On n’avait jamais été aussi en profondeur pour étudier la librairie à Paris et en province. Le dépouillement des dossiers de libraires qui, au XIXe siècle, doivent expliquer leur activité pour obtenir un brevet, donne une masse d’informations nouvelles sur la réalité concrète du métier. J’ai été frappé par la multitude des réseaux de vente, et je comprends mieux par exemple les réactions souvent protectionnistes des libraires. Je ne m’étais pas imaginé non plus, avant de l’étudier, le rôle actif qu’ont joué des libraires dans la Résistance et le prix qu’ils l’ont payé. Geneviève de Gaulle-Anthonioz, par exemple, a été arrêtée dans une librairie rue Bonaparte avec des membres du réseau Défense de la France, et la libraire, Jeanne Wagner, n’est jamais revenue de Ravensbrück. Plus près de nous, c’est l’action des libraires dans la défense de la loi Lang qui est éclairée : ils ont intenté les procès qui ont permis qu’elle ne soit pratiquement plus contestée.

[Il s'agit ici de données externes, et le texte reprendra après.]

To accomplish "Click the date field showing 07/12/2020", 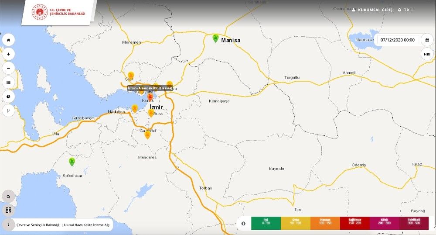I will (397, 40).
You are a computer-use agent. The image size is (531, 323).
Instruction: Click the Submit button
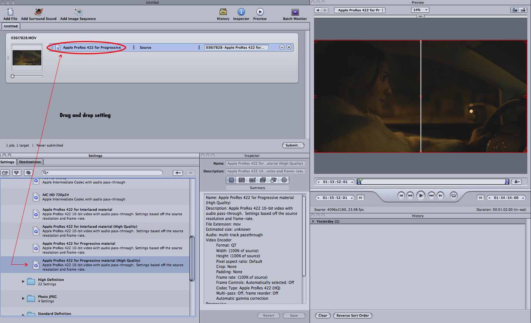pyautogui.click(x=293, y=145)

Dès le milieu du XIXe siècle le libraire et l’éditeur sont bel et bien devenus deux professionnels indépendants l’un de l’autre. Mais il semblerait que la prise de conscience, par les libraires, de la spécificité de leur métier, et de l’importance de leur rôle, soit plus tardive que cela…
Effectivement, la création du Cercle de la librairie en 1847 est plutôt le fait d’éditeurs et il sera toujours dominé par les éditeurs. Mais ce sont les libraires qui les premiers, en 1892, s’organisent en syndicats au niveau régional d’abord puis national. A tel point que c’est contraints et forcés que les éditeurs créent leur propre syndicat, qu’ils espèrent d’ailleurs provisoire et qui le restera pendant dix ans, pour répondre aux demandes d’ouverture de négociations des libraires sur leurs relations commerciales. L’absence de régulation des prix de vente avait en effet conduit à une totale anarchie des pratiques, qui avaient besoin d’être encadrées.
Vous avez personnellement rédigé le chapitre consacré à l’Occupation. C’est durant cette période que fut élaboré un classement des libraires qui devait, dans l’esprit de ses promoteurs, aboutir à l’identification d’un « réseau de professionnels de qualité ». L’idée résonne étrangement avec celle, développée récemment, d’instituer un « label » pour librairies de qualité…
Vous oubliez le Conseil du livre, institué par Vichy en 1941 ! Plus sérieusement, Les libraires ont toujours considéré qu’il fallait différencier les « vrais » libraires, ceux qui sont formés et vendent essentiellement du livre, des autres marchands de livres. Ce qui me semble plus nouveau aujourd’hui, c’est que c’est grâce au soutien des éditeurs, surtout les indépendants, que cette idée est revenue. Aujourd’hui ces éditeurs ont pris conscience qu’ils ont besoin que leurs livres soient présentés et défendus par de vrais professionnels, et ils sont devenus les plus ardents défenseurs de la librairie indépendante. Le rôle déterminant qu’a eu Jérôme Lindon dans cette prise de conscience est évoqué dans beaucoup de chapitres.
La relation « délicate » entre le libraire et l’éditeur, la question des marges, la défense « corporatiste » contre les nouveaux entrants sur le marché et leurs méthodes jugées déloyales… on voit bien que les mêmes questions ont sans cesse agité la profession. En quoi ce parcours historique peut-il éclairer les enjeux d’aujourd’hui, et les défis de demain?
Effectivement, les mêmes questions reviennent, mais cette histoire montre comment les libraires ont su s’adapter, s’unir et militer pour résister, encore une fois avec l’aide de certains éditeurs et malgré le double langage de beaucoup d’entre eux, qui ne rêvent que de vendre en direct. Je crois que sans cette prise de conscience et cette solidarité dont ils ont tous besoin, et sans doute plus encore aujourd’hui, la librairie pourrait bien se retrouver demain dématérialisée en même temps que les livres. Mais l’histoire montre aussi que les changements sont toujours beaucoup plus lents que prévu, et qu’en s’y préparant on évite souvent le pire.
(1) Société éditrice de Livres Hebdo.